Ha attraversato l’Italia dal Novarese alla capitale con la fascia tricolore, una bicicletta, che gli è stata regalata dopo due giorni di cammino a piedi, e l’intenzione di compiere un gesto di protesta: riconsegnare al premier le 600 euro del bonus marzo.
Venerdì Gianluca Bacchetta, questo è il nome dell’autore dell’iniziativa, aveva fatto tappa a Viterbo. Dove era stato accolto dal sindaco Giovanni Arena e da diversi uomini della Lega nostrana.
Il presidente del Consiglio l’ha voluto incontrare.
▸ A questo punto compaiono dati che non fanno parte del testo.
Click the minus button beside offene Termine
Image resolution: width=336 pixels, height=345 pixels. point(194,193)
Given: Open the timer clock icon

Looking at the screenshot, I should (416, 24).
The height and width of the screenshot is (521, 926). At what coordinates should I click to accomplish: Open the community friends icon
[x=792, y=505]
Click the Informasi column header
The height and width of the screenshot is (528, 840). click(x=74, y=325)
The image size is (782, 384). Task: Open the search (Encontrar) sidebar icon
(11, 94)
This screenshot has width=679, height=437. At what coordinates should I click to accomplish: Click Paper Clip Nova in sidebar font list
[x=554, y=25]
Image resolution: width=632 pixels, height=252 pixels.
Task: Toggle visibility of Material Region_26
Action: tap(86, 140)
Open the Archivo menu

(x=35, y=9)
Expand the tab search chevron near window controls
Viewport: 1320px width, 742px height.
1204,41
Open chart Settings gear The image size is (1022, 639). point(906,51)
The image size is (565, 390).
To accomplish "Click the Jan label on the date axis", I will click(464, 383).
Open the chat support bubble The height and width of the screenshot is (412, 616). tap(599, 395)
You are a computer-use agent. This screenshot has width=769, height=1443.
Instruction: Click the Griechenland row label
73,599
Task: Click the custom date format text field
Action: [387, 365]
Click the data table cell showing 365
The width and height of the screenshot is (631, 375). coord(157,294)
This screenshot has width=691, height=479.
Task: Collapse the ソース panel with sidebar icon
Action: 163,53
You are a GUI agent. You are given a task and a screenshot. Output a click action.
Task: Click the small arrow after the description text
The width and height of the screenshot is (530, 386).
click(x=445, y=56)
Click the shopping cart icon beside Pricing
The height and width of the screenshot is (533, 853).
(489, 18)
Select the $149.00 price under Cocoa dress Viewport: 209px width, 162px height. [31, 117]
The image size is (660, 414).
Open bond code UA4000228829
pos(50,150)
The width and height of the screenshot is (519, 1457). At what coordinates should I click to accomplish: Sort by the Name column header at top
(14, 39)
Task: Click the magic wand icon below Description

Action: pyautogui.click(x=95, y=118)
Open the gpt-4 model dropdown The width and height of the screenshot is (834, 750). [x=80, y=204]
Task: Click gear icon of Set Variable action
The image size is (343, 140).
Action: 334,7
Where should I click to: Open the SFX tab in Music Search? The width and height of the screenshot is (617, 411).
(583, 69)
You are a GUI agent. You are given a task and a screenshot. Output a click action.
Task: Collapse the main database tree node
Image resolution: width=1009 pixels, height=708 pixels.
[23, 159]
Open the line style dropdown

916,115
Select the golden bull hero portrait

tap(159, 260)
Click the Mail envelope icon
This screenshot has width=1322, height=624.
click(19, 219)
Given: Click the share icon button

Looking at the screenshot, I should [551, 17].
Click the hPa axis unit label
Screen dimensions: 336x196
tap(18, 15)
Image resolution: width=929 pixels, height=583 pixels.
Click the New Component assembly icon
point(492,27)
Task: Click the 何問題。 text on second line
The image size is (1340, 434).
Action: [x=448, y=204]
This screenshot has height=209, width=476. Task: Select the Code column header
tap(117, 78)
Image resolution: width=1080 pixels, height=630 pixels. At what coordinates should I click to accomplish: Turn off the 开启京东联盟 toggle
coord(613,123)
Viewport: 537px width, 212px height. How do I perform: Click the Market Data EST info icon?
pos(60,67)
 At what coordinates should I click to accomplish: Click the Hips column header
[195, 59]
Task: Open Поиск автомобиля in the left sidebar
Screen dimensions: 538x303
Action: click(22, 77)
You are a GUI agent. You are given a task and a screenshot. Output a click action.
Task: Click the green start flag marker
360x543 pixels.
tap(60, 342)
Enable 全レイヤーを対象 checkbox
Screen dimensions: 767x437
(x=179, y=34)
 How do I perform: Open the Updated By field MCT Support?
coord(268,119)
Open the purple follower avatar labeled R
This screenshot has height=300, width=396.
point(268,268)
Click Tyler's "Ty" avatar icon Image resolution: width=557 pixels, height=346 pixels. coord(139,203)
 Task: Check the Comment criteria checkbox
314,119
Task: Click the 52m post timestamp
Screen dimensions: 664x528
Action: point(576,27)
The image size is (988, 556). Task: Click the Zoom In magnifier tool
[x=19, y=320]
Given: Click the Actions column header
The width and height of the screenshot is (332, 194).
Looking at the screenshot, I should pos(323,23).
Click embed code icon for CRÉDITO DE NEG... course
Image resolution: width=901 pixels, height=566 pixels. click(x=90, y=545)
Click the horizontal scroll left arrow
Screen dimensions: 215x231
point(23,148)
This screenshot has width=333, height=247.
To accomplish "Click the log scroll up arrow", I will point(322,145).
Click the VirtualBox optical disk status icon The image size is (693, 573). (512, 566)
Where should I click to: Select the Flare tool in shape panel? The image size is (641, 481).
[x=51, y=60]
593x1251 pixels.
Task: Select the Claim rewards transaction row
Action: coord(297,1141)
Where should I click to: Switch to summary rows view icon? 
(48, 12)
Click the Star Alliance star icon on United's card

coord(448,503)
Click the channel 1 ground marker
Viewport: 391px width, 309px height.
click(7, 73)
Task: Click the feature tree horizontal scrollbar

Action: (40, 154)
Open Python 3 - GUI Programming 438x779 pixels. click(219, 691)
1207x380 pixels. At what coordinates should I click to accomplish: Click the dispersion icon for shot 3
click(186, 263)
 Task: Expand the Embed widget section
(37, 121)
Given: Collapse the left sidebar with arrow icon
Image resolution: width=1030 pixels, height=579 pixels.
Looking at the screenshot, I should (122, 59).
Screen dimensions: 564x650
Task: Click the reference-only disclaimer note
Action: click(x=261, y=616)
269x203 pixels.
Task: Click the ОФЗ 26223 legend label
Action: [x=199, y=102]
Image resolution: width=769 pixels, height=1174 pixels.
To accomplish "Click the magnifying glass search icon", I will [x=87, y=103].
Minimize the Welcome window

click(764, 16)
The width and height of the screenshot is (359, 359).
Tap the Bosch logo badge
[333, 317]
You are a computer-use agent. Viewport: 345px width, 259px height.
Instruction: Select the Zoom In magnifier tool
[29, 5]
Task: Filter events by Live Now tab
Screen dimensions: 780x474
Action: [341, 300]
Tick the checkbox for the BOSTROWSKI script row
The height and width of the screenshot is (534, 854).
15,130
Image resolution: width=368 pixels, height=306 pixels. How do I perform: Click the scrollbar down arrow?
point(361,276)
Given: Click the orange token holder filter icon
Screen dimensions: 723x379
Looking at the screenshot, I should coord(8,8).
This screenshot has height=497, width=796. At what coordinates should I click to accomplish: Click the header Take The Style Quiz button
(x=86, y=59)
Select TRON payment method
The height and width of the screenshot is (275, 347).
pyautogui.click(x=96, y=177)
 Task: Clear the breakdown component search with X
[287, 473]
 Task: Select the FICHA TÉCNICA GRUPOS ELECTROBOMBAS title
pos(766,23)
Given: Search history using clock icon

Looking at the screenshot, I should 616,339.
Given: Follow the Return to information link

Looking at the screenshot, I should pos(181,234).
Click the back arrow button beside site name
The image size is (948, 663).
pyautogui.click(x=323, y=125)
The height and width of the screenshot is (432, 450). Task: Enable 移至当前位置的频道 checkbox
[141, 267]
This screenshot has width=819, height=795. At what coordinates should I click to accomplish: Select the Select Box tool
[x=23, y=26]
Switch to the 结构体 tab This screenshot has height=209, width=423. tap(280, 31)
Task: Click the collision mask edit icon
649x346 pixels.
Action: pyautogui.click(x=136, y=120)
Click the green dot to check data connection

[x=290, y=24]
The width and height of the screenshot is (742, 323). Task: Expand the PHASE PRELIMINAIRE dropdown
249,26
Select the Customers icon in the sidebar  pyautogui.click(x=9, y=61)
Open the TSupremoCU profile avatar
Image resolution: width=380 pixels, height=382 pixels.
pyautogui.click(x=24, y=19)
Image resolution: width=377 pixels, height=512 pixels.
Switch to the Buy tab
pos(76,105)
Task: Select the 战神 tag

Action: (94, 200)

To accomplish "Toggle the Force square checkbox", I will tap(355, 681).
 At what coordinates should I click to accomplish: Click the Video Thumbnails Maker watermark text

Ha lasciato, per più di un’ora, la riunione fiume con i capi delegazione delle forze di maggioranza in corso e si è seduto a parlare con il sindaco.
Bacchetta ha ribadito la sua volontà di rinunciare al bonus di 600 euro – “elemosina”, aveva detto nei giorni scorsi – dunque ha deciso di devolvere la somma alla Croce Rossa. Così il premier, dopo aver dialogato con lui e chiamato al telefono il presidente dell’Inps, Pasquale Tridico, e il presidente dell’Iss, Silvio Brusaferro, per dare informazioni al sindaco, ha deciso di donare la stessa somma – 600 euro – alla Cri.